DATASET ROWS

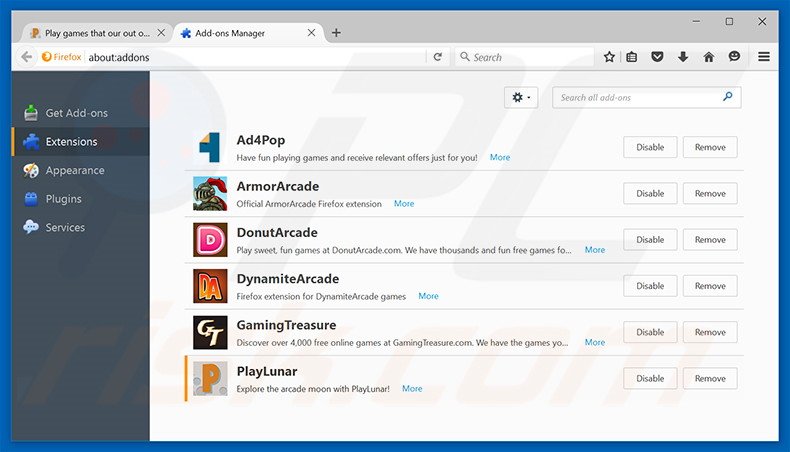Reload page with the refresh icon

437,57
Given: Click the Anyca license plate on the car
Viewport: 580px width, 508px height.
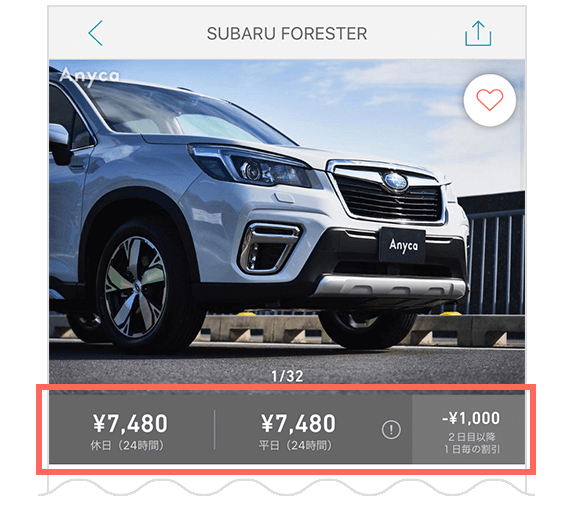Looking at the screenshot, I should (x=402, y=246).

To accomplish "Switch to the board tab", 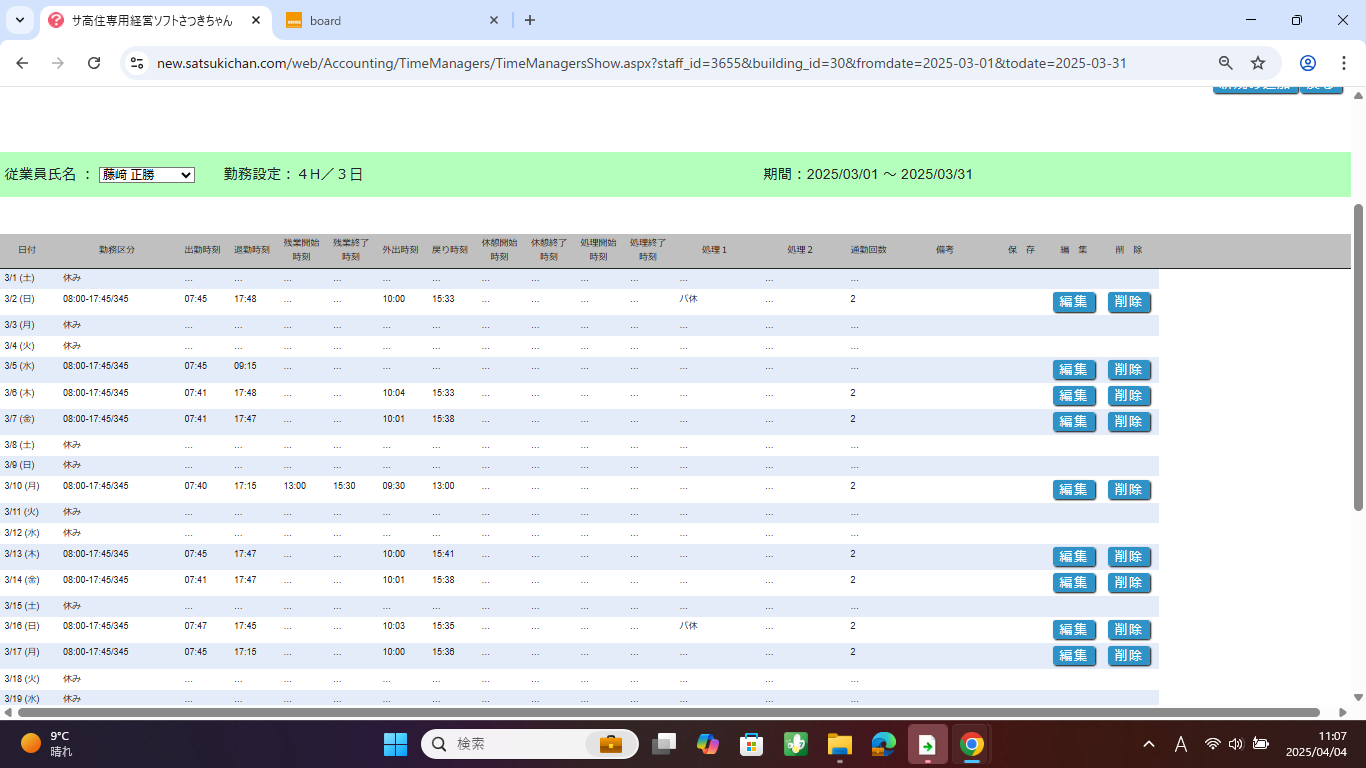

---

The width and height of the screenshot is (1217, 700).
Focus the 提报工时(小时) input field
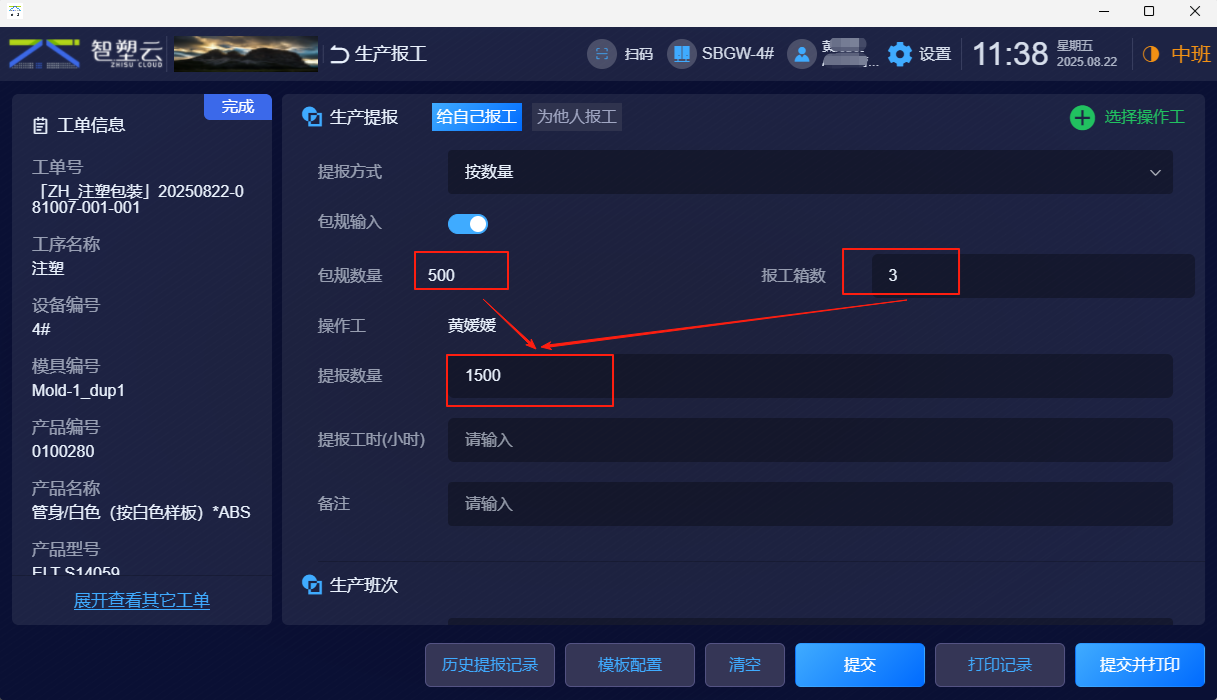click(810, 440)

STATED GOAL
Return word for word the lines of the records starting at the one that contains "The width and" and ending at the one that contains "click(810, 440)", both included. Leave the pictures out.

ANSWER TO THE TASK
The width and height of the screenshot is (1217, 700).
Focus the 提报工时(小时) input field
click(810, 440)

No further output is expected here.